Model Independent Details¶
As described in the terminology section of the NK solver description, the NK solver is applied to a model that is comprised of a collections of tracer modules, each of which is comprised of tracers. This section describes details of using the NK solver that are independent of which model the solver is being applied to.
Solver Input¶
Input to the solver consists of:
a comma-separated list of configuration (cfg) files, which contain settings of user-configurable options for the solver and model,
a tracer module definition file, which contains definitions of the solver’s tracer modules and the corresponding Jacobian preconditioner matrices,
domain description files, which contain grid weights (e.g., grid cell volume) and region definitions, and
an initial iterate file, which contains the tracer values for the initial iterate of the Newton solver.
User-configurable options for the solver and the model are in the configuration (cfg) files.
The file is parsed with the configparser module of the python standard library, so it is formatted following the specifications of that parser.
The file basically consists of comment lines and lines of the form varname=varvalue, that specify values for variables.
The variable specification lines are grouped into sections.
The solver’s cfg files utilize 3 sections, named DEFAULT, solverinfo, and modelinfo.
The solverinfo and modelinfo sections contain variables related to configuration of the solver and model respectively.

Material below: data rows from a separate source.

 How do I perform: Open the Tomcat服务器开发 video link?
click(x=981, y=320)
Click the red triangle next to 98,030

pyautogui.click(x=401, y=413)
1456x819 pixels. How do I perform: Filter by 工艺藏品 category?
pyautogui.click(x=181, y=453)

A key feature of this file format is interpolation, the ability to substitute the value from one variable in another variable’s value.

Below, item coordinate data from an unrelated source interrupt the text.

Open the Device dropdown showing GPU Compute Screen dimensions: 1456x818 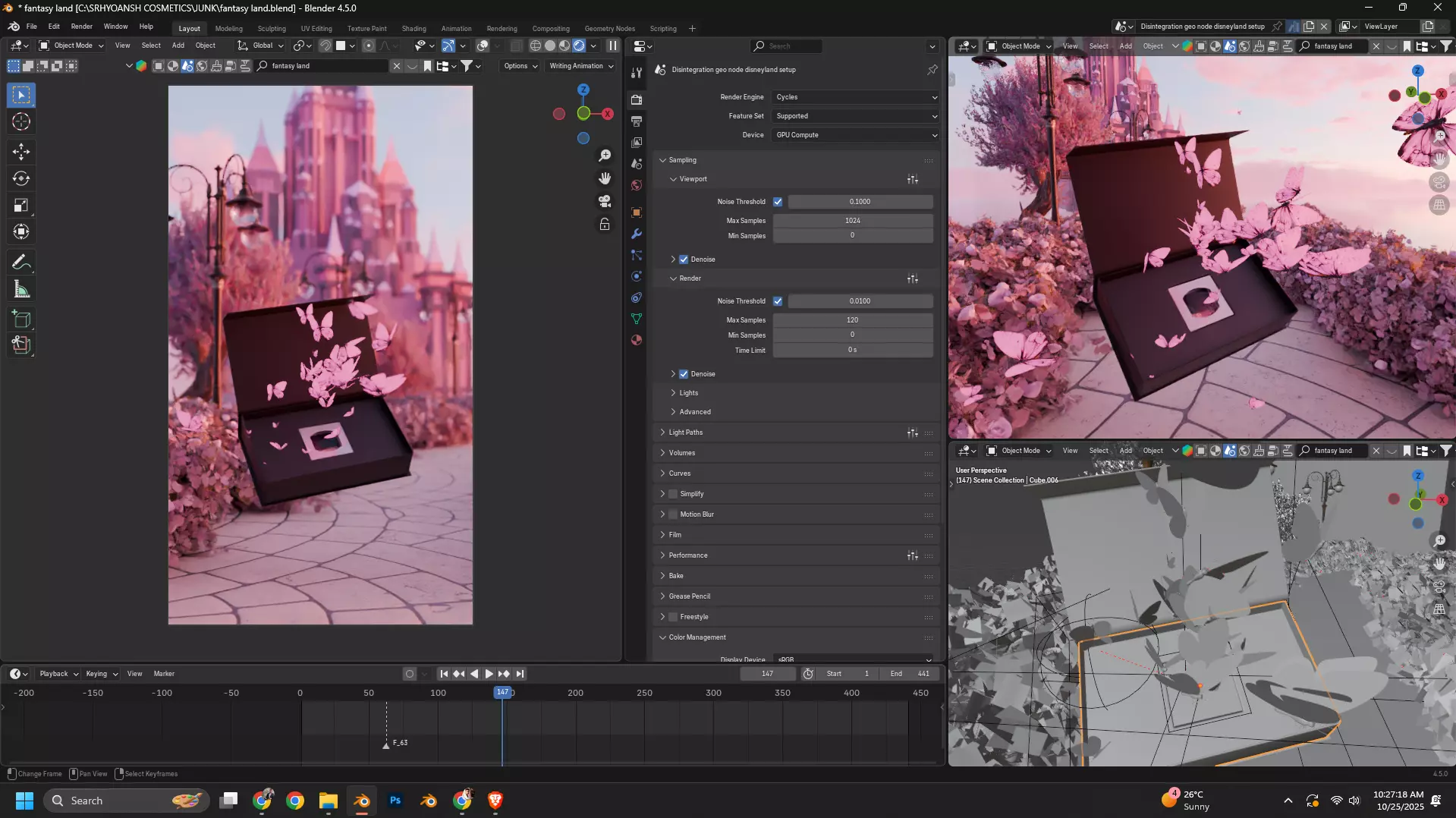click(x=856, y=135)
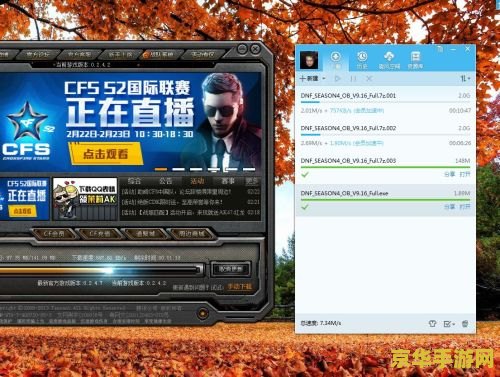Screen dimensions: 500x377
Task: Click 打开 for the Full.exe download
Action: (465, 207)
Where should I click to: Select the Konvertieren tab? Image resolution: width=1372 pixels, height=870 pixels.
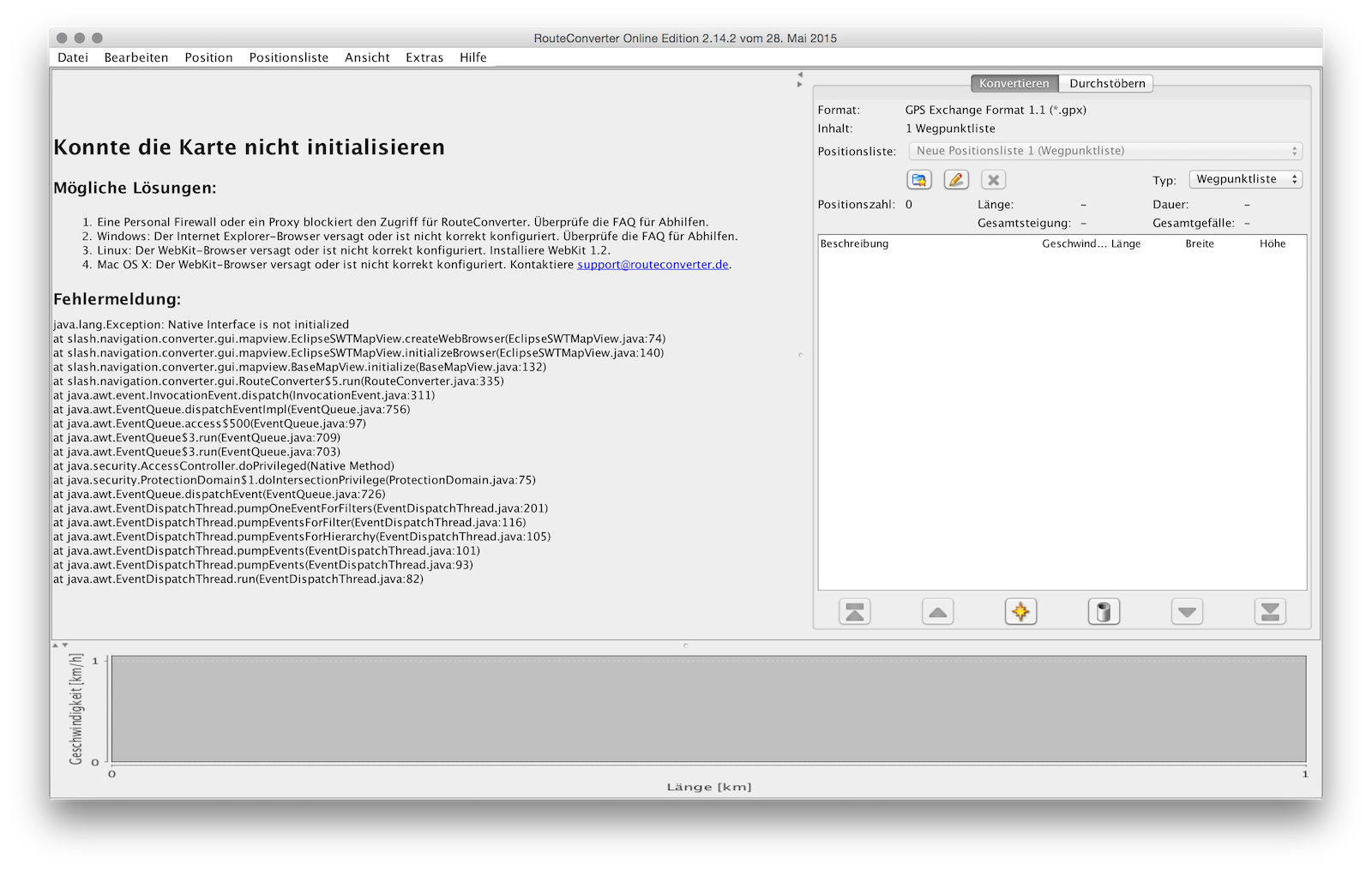pos(1014,83)
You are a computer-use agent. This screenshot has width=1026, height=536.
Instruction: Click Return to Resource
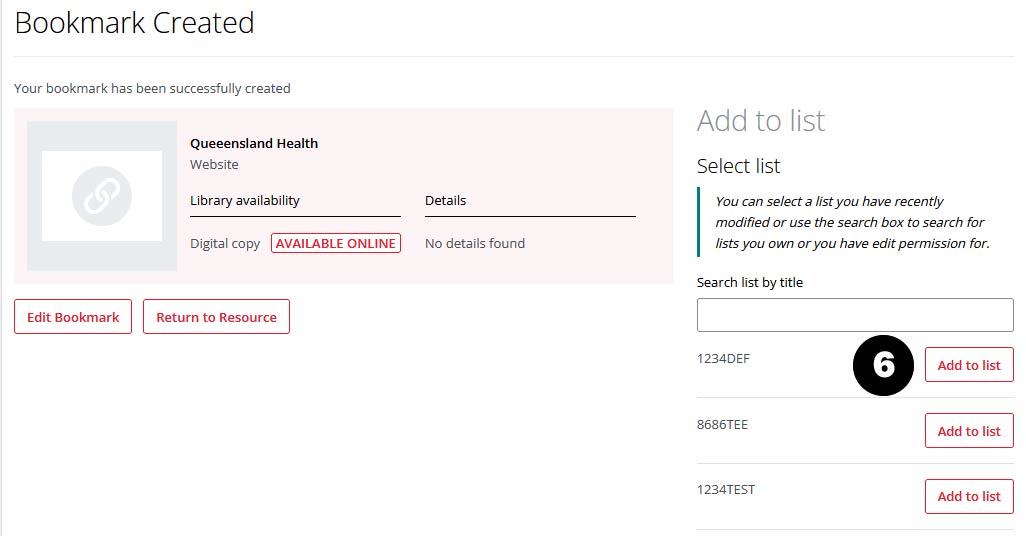[x=216, y=317]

The DEFAULT section contains variables that are potentially interpolated into variables in both the solverinfo and modelinfo sections.
The default paths of the cfg files are $TOP/input/$model/newton_krylov.cfg and $TOP/input/$model/model_params.cfg, where $TOP is the toplevel directory of the repo and $model is the name of the model to which the Newton-Krylov solved is being applied.

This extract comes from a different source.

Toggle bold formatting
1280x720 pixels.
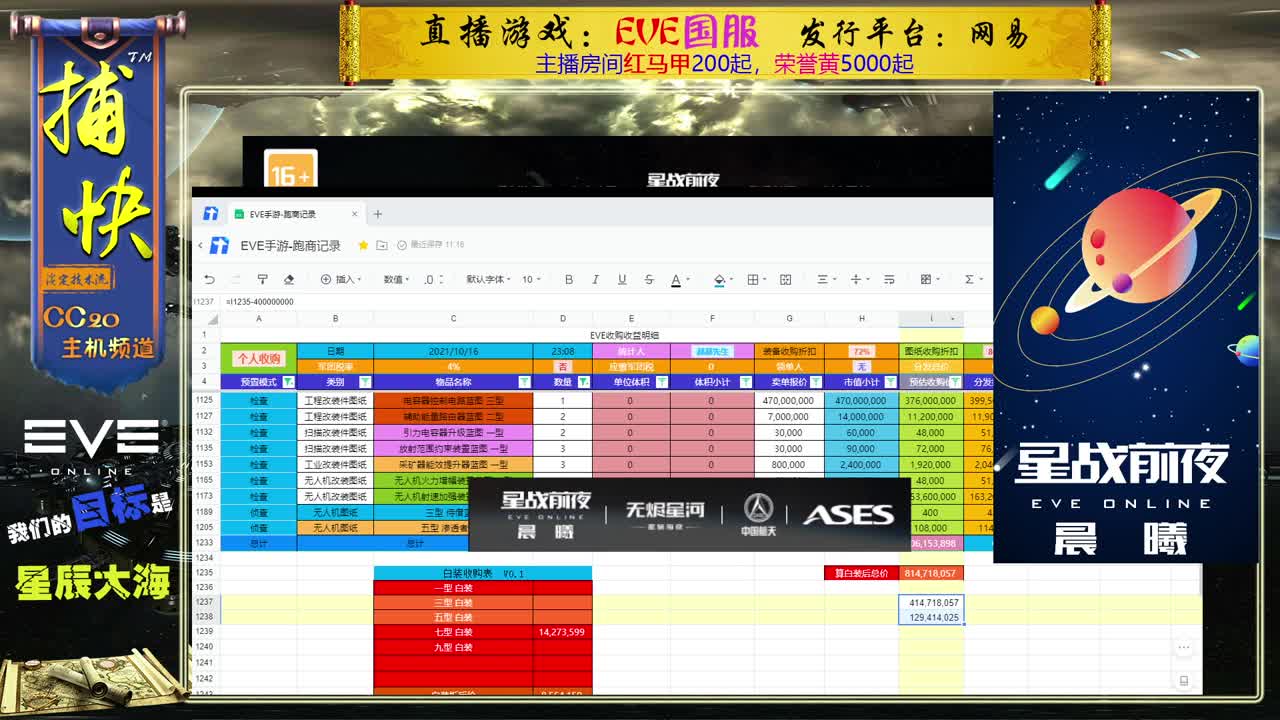tap(569, 280)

The tracer module definition file is described separately.
Interactive Solver Invocation¶
The NK solver is invoked by running an invocation script, which is generated by the script nk_ooc/gen_invoker_script.py.
While this latter script can be invoked interactively with the command python -m nk_ooc.gen_invoker_script, this is usually not necessary, as there is a setup_solver.sh script that invokes it.
The gen_invoker_script.py script is designed to generate solver’s invocation script for any model for the NK solver.
The default model is test_problem.
The path of the invocation script, which defaults to nk_driver.sh in the work directory, can be modified by changing invoker_script_fname in the cfg files.
The setting of the cfg files paths to ./nk_ooc/gen_invoker_script.py is propagated to the solver’s invocation script.
Invoking the invocation script with the -h option shows what command line options are available, such --resume to resume the solver after it exits, or --rewind to back up the solver one step when resuming.
The --rewind option is useful when resuming after a forward model run aborts.
Otherwise, the solver assumes that the forward model run was successful.
Solver Output¶
Output from the NK solver is written to a work directory.
The location of the work directory is specified by workdir in the cfg files.
As the solver progresses, informational messages are written to a log file.
The path of the log file, which defaults to newton_krylov.log in the work directory, can be modified by changing logging_fname in the cfg files.
Setting logging_level=DEBUG in the cfg files will generate more output in the log file.
This can also be set via the command line option --logging_level DEBUG in the scripts (e.g., nk_ooc/gen_invoker_script.py or the solver’s invocation script).
The solver writes summary statistics for each tracer module being run to a netCDF formatted stats file.
The path of the stats file is Newton_stats.nc in the work directory.
The stats file includes mean and norm of the Newton iterates, their function evaluations, and the increments applied in Newton’s method.
The stats file also includes dimensionally reduced tracers values from history file created from the function evaluation.
The dimensional reduction is model specific.
For example, the cime_pop model generates reductions along (nlat,) and (nlat, nlon) dimension tuples.
There are also tracer module specific variables added to the stats file.
For example, the cime_pop model adds integrated air-sea CO2 gas flux for the abio_dic_dic14 tracer module.